::: Input material :::
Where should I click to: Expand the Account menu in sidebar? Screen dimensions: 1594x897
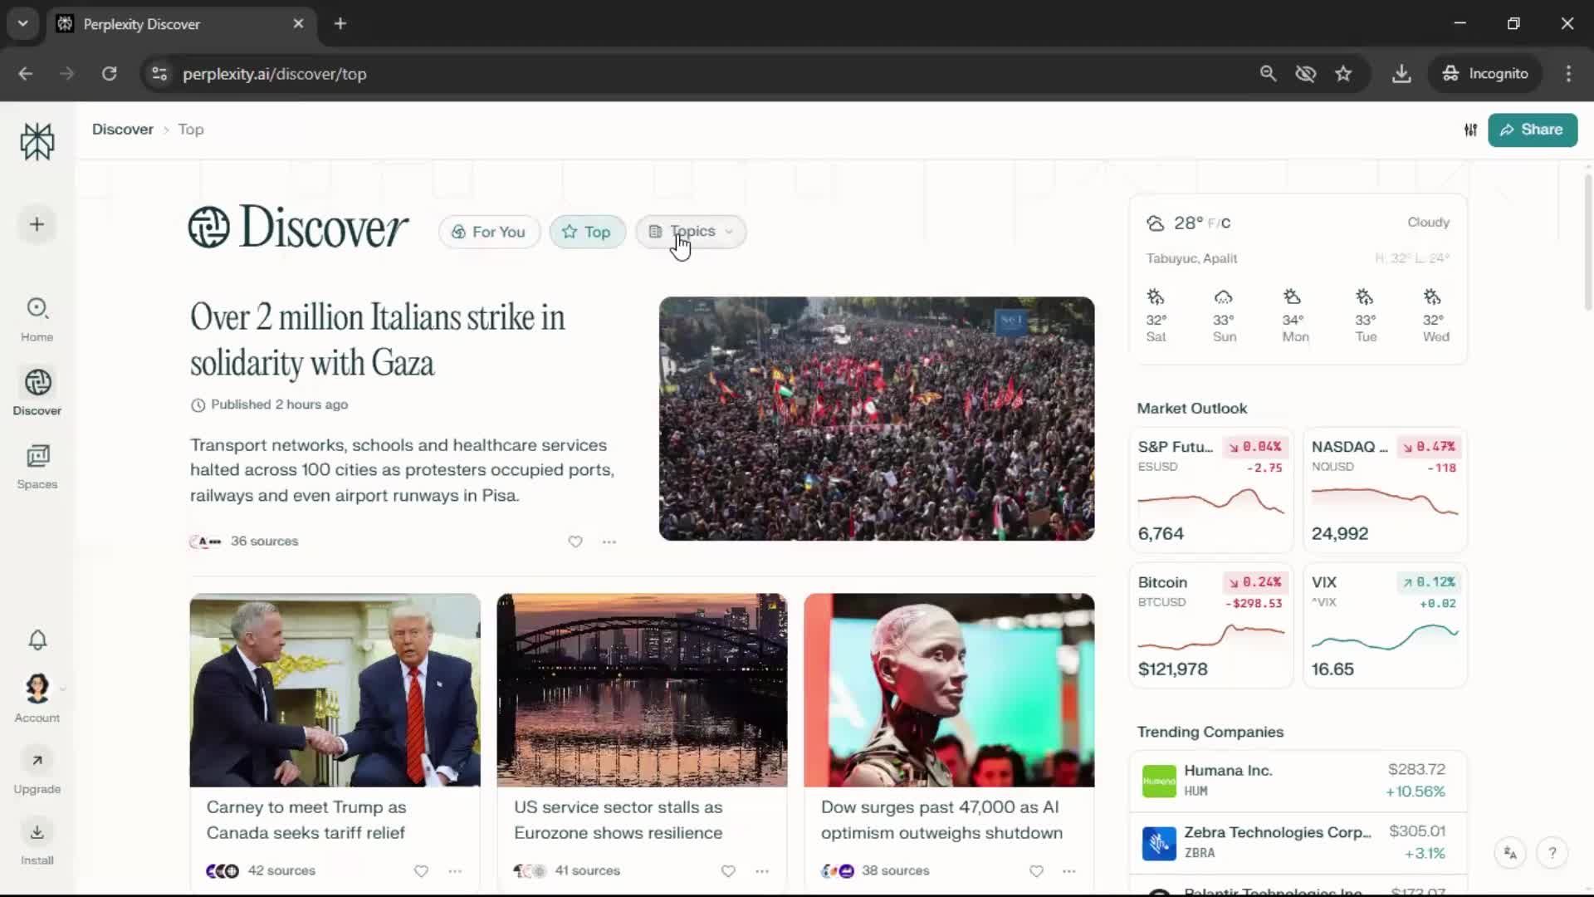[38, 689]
:::
::: Input material :::
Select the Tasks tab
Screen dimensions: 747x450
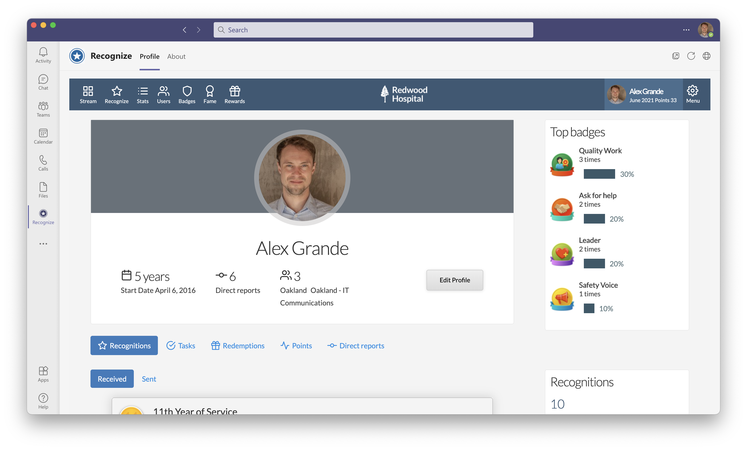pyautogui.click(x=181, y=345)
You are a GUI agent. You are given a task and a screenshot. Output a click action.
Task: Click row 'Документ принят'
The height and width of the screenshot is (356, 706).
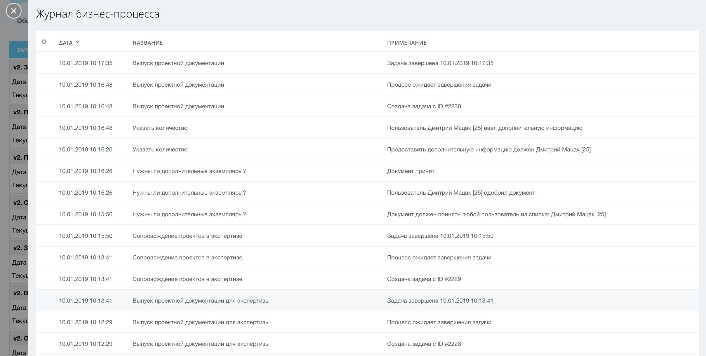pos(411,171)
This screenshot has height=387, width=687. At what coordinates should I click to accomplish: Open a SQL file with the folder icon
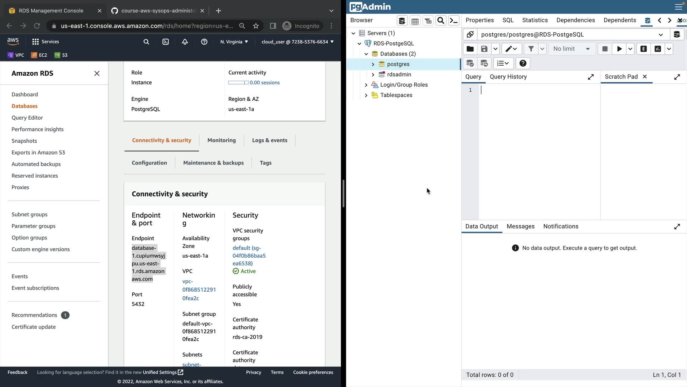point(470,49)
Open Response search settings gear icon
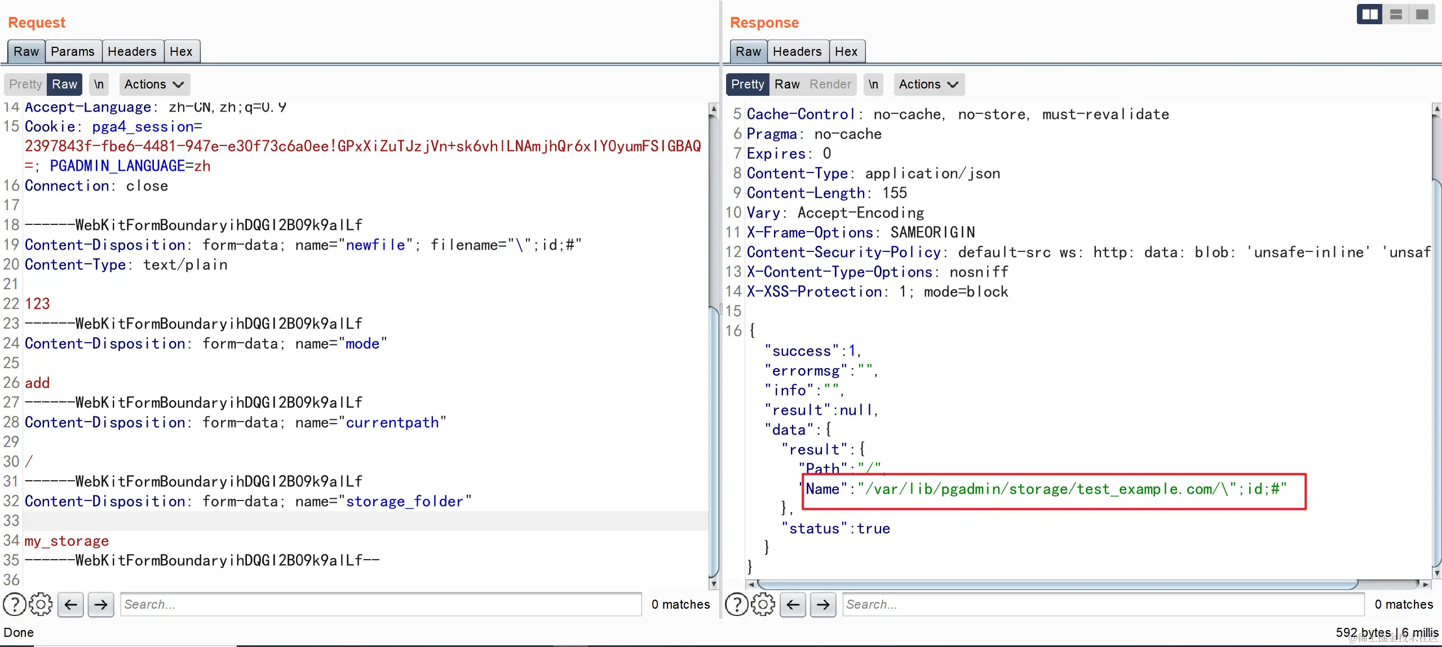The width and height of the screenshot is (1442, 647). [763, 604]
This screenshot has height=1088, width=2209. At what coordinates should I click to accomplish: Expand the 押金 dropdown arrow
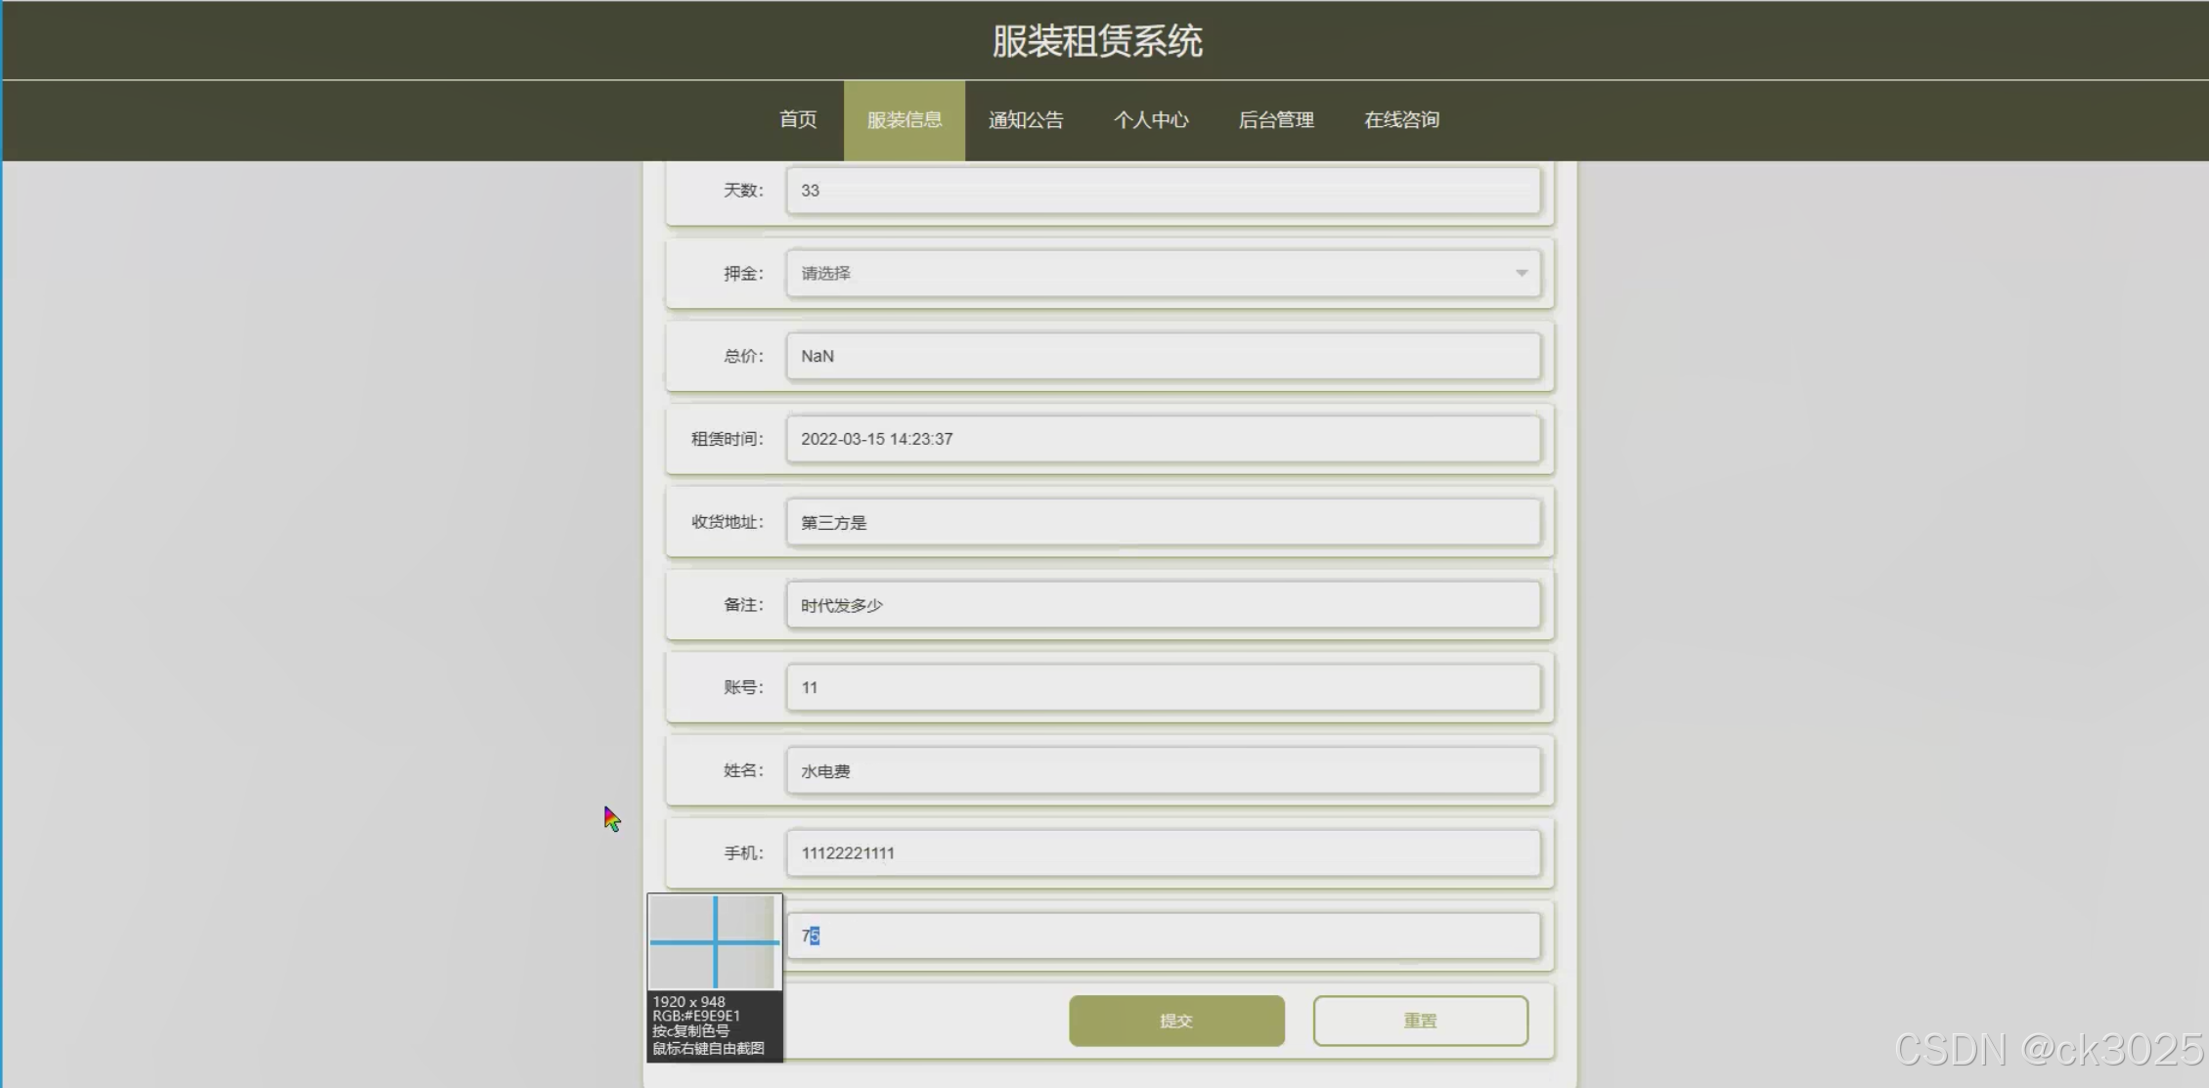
:::
::: Input material :::
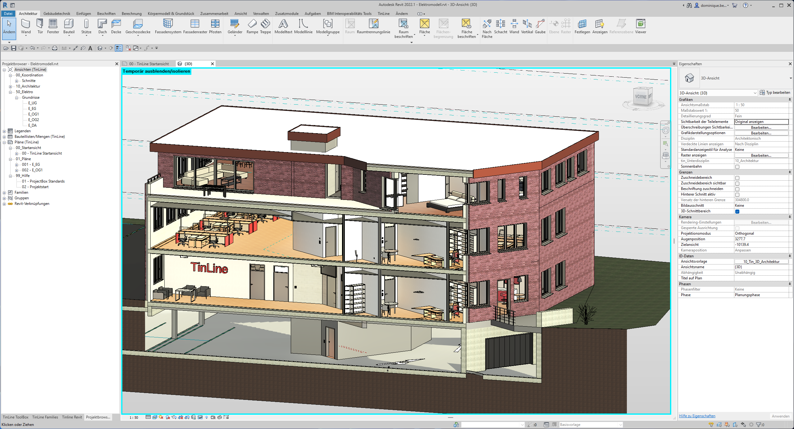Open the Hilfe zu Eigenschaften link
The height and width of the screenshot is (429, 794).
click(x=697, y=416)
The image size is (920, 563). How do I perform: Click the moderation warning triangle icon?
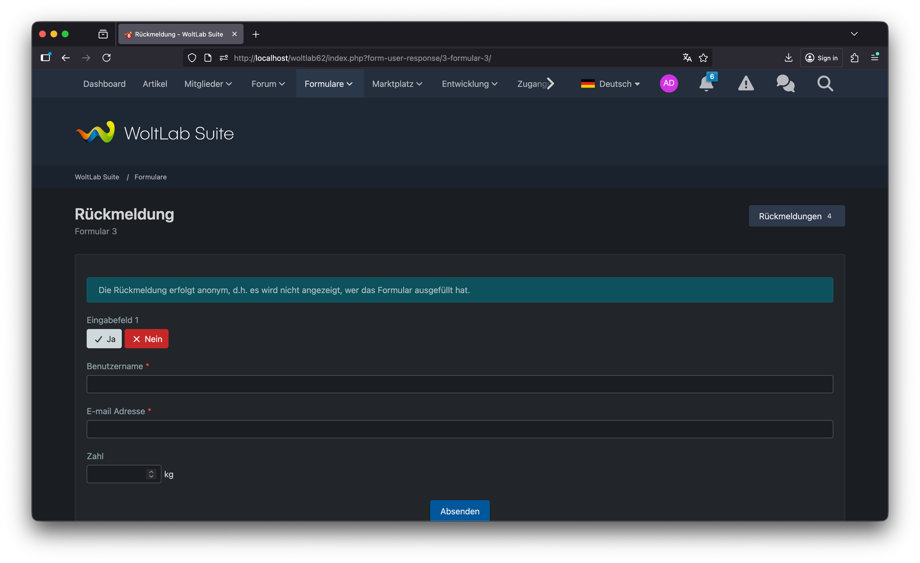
:::
» **Exercise**
With pictures omitted, repeat the entries above word for word from the line holding "Select the Tasks tab" down to the line holding "This screenshot has height=1088, width=2209.", keeping both of those lines.

» **Worked solution**
Select the Tasks tab
Screen dimensions: 747x450
pyautogui.click(x=181, y=345)
You are a GUI agent. You are given a task and a screenshot. Output a click action.
Task: Click row 'Документ принят'
The height and width of the screenshot is (356, 706).
pos(411,171)
This screenshot has height=387, width=687. At what coordinates should I click to accomplish: Open a SQL file with the folder icon
point(470,49)
Open Response search settings gear icon
The width and height of the screenshot is (1442, 647). [763, 604]
This screenshot has height=1088, width=2209. At what coordinates should I click to accomplish: Expand the 押金 dropdown arrow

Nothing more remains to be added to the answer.